1984 studio album by the Smiths

The Smiths is the debut studio album by the English rock band the Smiths, released on 20 February 1984 by Rough Trade Records. The album was first recorded with producer Troy Tate, but the results were ultimately shelved in favour of a new version produced by John Porter. Recording took place intermittently in London, Manchester, and Stockport during September 1983, between dates on the band's national tour.

The album's songwriting pairs Johnny Marr's bright, jangly compositions and guitar work with Morrissey's literate and melancholic lyrics. The songs touch on themes of unrequited love, isolation, identity, and social disaffection. Several tracks, including "Reel Around the Fountain" and "Suffer Little Children", attracted media attention for their controversial lyrics.

Critical reception was mixed at the time, with some reviewers praising the songwriting while others criticised the production. Over time, however, retrospective assessments have recognised The Smiths as a landmark debut. It is widely considered one of the most influential British albums of the 1980s. The album was a commercial success in the United Kingdom, reaching number two on the UK Albums Chart and spending 33 weeks on that chart.

==Background==
In May 1982, Johnny Marr visited Steven Morrissey at his home in Stretford to invite him to form a band. The two had first met in 1978 at a Patti Smith concert in Manchester and bonded over a shared interest in literature and music. After agreeing to collaborate, they began writing songs together in Marr's attic room, starting with early drafts like "The Hand That Rocks the Cradle" and "Suffer Little Children".

By late 1982, Morrissey had chosen the band name the Smiths. He explained that it was "the most ordinary name", reflecting his belief that it was time for "ordinary folk" to be seen. The band recorded their first demo in August 1982 and gave their live debut at Manchester's Ritz that October. In early 1983, the Smiths recorded a second demo at Drone Studios in Chorlton-cum-Hardy. Though EMI passed on the tape, the band persisted, rehearsing in a space provided by their manager Joe Moss and debuting new material in local gigs.

==Recording and production==
After signing with independent record label Rough Trade, the Smiths began preparations to record their first album in mid-1983. Due to the suggestion of Rough Trade head Geoff Travis, the band selected Troy Tate (former guitarist of the Teardrop Explodes) as producer for sessions at Elephant studios in Wapping, London. During the following month, the group recorded fourteen songs. In his autobiography, Marr praised producer Troy Tate for his commitment to capturing the band's live energy. However, the sessions were made more difficult by a heatwave in London. The Smiths were recording in a hot basement studio at Elephant, and according to Marr, not only was the heat uncomfortable but it made it difficult to keep their instruments in tune.

While recording a BBC session for Dave Jensen in August 1983, the Smiths met producer John Porter, who was working in one of the studios.
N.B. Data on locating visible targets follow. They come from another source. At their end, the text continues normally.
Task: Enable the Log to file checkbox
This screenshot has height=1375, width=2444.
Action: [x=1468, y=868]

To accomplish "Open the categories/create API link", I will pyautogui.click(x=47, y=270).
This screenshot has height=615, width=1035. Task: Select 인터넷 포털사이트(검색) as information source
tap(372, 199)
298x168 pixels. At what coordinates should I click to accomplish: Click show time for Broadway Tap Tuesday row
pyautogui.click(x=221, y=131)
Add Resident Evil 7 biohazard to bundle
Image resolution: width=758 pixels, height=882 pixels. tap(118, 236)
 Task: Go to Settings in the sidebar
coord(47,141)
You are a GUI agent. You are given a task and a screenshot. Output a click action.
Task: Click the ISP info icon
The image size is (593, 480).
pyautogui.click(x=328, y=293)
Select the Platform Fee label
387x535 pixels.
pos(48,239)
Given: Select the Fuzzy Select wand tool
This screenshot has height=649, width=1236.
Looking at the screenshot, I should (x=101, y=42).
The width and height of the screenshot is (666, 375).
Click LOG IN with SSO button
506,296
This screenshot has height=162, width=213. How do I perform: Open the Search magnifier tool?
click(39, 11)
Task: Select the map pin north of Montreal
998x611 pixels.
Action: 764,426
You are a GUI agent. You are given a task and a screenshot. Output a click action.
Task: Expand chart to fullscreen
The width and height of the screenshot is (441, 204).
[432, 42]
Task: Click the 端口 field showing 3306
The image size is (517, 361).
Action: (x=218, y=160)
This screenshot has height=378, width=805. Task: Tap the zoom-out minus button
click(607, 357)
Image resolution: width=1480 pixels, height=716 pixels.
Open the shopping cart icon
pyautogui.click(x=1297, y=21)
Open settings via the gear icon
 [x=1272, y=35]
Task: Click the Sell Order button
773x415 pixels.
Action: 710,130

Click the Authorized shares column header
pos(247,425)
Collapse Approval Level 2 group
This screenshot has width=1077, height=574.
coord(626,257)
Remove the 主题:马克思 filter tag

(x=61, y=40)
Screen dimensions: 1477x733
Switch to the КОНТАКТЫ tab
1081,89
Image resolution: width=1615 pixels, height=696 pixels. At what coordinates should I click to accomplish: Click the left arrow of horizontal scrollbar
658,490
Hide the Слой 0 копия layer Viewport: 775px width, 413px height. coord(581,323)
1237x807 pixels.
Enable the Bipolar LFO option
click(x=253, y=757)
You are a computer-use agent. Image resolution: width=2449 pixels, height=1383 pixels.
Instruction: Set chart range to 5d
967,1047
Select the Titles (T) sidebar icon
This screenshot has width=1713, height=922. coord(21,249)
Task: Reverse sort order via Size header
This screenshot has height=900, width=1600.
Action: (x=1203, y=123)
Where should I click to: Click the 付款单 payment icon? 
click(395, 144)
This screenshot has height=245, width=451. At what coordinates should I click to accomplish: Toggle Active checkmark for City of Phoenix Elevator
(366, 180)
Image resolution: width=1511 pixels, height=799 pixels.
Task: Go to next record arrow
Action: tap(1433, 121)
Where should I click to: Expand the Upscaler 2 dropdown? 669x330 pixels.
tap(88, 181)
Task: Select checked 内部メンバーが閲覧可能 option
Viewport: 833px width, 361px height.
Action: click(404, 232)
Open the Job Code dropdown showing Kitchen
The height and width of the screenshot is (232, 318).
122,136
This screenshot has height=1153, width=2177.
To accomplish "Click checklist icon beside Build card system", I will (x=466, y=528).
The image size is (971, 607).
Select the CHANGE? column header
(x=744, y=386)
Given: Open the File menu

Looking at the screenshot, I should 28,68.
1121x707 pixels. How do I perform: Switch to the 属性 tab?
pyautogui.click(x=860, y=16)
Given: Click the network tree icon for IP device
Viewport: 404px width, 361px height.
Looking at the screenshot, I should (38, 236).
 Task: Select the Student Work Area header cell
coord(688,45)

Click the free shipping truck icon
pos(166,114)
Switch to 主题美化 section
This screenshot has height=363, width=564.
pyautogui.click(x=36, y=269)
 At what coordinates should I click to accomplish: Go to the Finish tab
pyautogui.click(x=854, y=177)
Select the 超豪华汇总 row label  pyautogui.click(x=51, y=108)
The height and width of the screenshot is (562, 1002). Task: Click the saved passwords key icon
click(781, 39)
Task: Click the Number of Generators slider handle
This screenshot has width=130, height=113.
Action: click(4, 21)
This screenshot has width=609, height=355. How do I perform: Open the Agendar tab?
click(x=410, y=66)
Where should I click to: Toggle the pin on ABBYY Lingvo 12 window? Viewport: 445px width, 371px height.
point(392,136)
Travis, harbouring reservations about the group's session with Troy Tate, gave Porter a cassette of the sessions beforehand in the hopes that he could remix them. Porter told Travis that the sessions were "out of tune and out of time". Feeling the Tate sessions were unsalvageable, Porter offered to re-record the album himself. Despite praising the work with Tate, only a week prior, to the press by stating "we've done everything exactly right and it'll show", Morrissey accepted (as did Travis), while Marr hesitantly agreed. Marr later recalled that when the band reviewed the completed recordings, Morrissey was dissatisfied and the rest of the group shared some reservations. Marr admitted the mixes sounded underproduced and not suitable as their debut, though he felt the recordings still captured the band's true sound at the time. He was unsure why the album was scrapped entirely rather than simply remixed, but chose not to contest the decision.

The Smiths began work with Porter in September 1983. Due to tour commitments, the group had to make the record in a piecemeal fashion. Marr later recalled that "working with John immediately got us results...he and I formed a musical and personal relationship that was inspiring...he nurtured not just me but all the band". Recording started at London's Matrix Studios, with the majority of the work undertaken during a week's stay at Pluto, just outside Manchester. A final overdub session was performed at Eden Studios in London that November. After listening to a finished mix of the album the following month, Morrissey told Porter and Travis that the album "wasn't good enough". However, the singer said that due to the album's cost of £6,000, "[they said] it has to be released, there's no going back".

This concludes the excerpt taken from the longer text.